-- Written tasks --
a – Write out the vinyl cation explanation word for word, beginning at the words "Which of the" and stopping after "want to compare.".
b – Resume the explanation of vinyl cation stability, picking up right after its final sentence.

-- Selected text --
"""
Which of the following is a more stable carbocation?

This route to vinyl cations has been well studied. As shown in the following diagram, protonation of phenyl acetylene can proceed in two different ways. The acetylenic carbon attached to the phenyl ring may be protonated or the terminal acetylenic carbon may be protonated. As you can see, these two routes produce the two vinyl cations you want to compare.

Upon examining the product(s) found in this reaction, we find that only alkene A2 is produced. Therefore, the reaction proceeds through the intermediacy of vinyl cation A1, not B1. Consequently, the pathway involving A1 must be lower in energy, or said differently, vinyl cation A1 is lower in energy than vinyl cation B1.

enter image description here

Reasons Why Vinyl Cation A1 Is More Stable Than Vinyl Cation B1

  • The barrier to rotate the phenyl group is very low. Hence, in A1 the phenyl group can readily adopt a conformation where the aromatic p-orbitals are aligned with the empty p-orbital on the adjacent carbocation center. Additional resonance structures can now be drawn with the positive charge delocalized into the aromatic ring. There is no such resonance stabilization with the aromatic ring possible for vinyl cation B1. This suggests that vinyl cation A1 is more stable than vinyl cation B1.
"""
-- Information provided --
"""
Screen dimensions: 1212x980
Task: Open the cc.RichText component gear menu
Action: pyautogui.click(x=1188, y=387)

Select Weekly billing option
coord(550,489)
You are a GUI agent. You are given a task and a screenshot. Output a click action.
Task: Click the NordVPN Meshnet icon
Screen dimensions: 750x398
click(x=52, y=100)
"""
"""
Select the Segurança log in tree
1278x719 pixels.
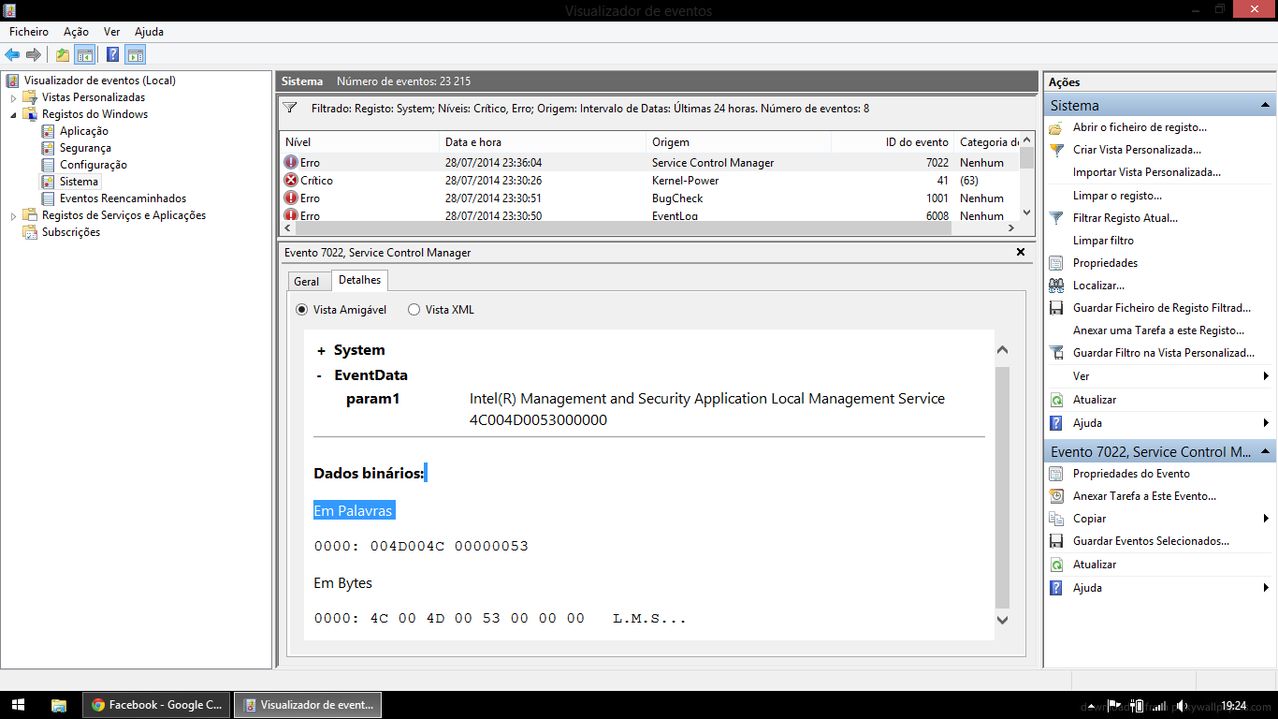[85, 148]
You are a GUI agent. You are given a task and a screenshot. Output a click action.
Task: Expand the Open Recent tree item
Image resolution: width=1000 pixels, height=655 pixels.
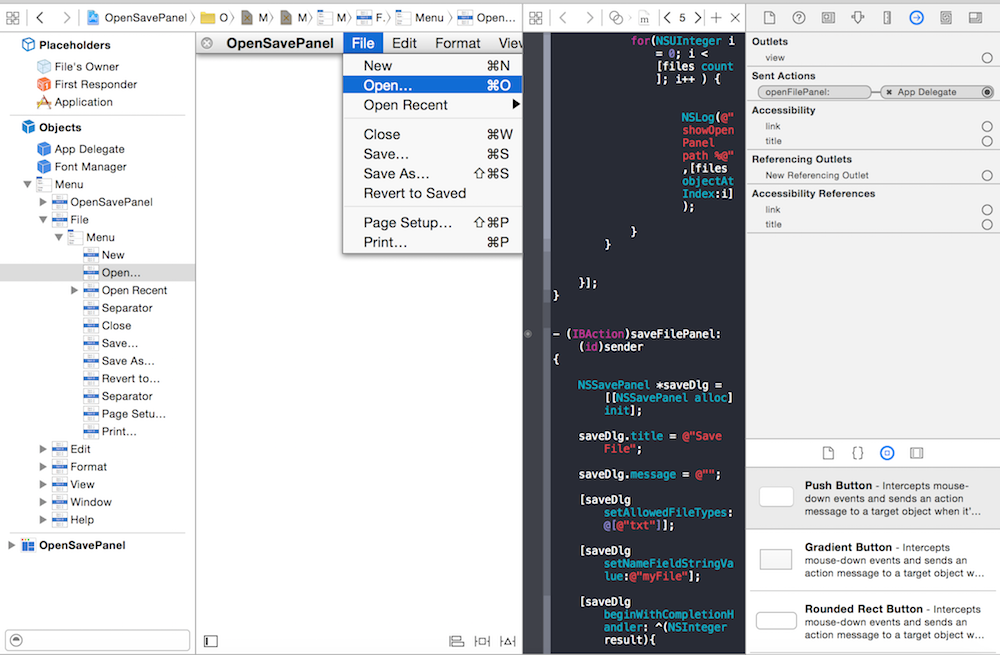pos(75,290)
"""
-- Answers to the tasks --
a –
Which of the following is a more stable carbocation?

This route to vinyl cations has been well studied. As shown in the following diagram, protonation of phenyl acetylene can proceed in two different ways. The acetylenic carbon attached to the phenyl ring may be protonated or the terminal acetylenic carbon may be protonated. As you can see, these two routes produce the two vinyl cations you want to compare.

b –
  • In addition to the resonance structures involving the aromatic ring, as shown at the bottom of the diagram, one can draw 2 more hyperconjugated resonance resonance structures for vinyl cation A1, but only 1 hyperconjugated resonance structure can be drawn for B1; again suggesting that vinyl cation A1 is more stable than vinyl cation B1.
  • Resonance effects are generally stronger and more controlling than inductive effects. Therefore, the inductive arguments presented in @orthocresol 's answer play only a minor role, being outweighed by the stronger resonance effects described above.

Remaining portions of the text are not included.